Set down every line from the one containing "Star the SugarDaddyMeet message" through the last line of the records below, exactly as written, and leave out the pictures.

── MATERIAL PROVIDED ──

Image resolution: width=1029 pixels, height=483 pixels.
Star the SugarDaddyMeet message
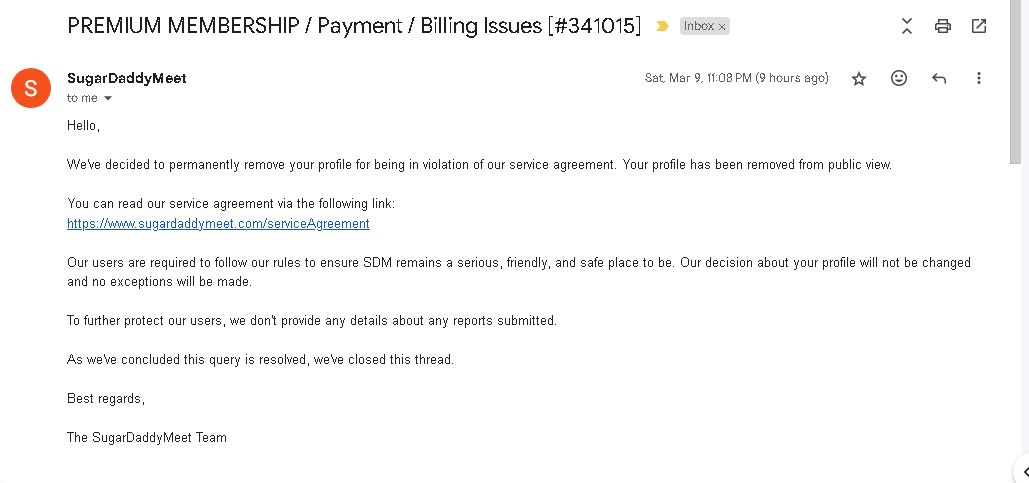tap(858, 78)
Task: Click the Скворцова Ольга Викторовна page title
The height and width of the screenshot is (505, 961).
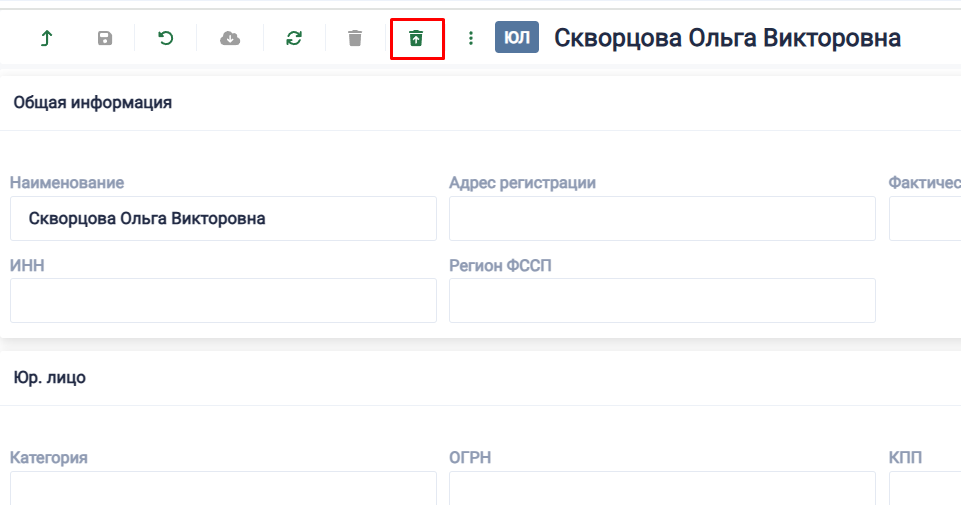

───

- [SOLUTION]
Star the SugarDaddyMeet message
tap(858, 78)
Task: Click the Скворцова Ольга Викторовна page title
The height and width of the screenshot is (505, 961).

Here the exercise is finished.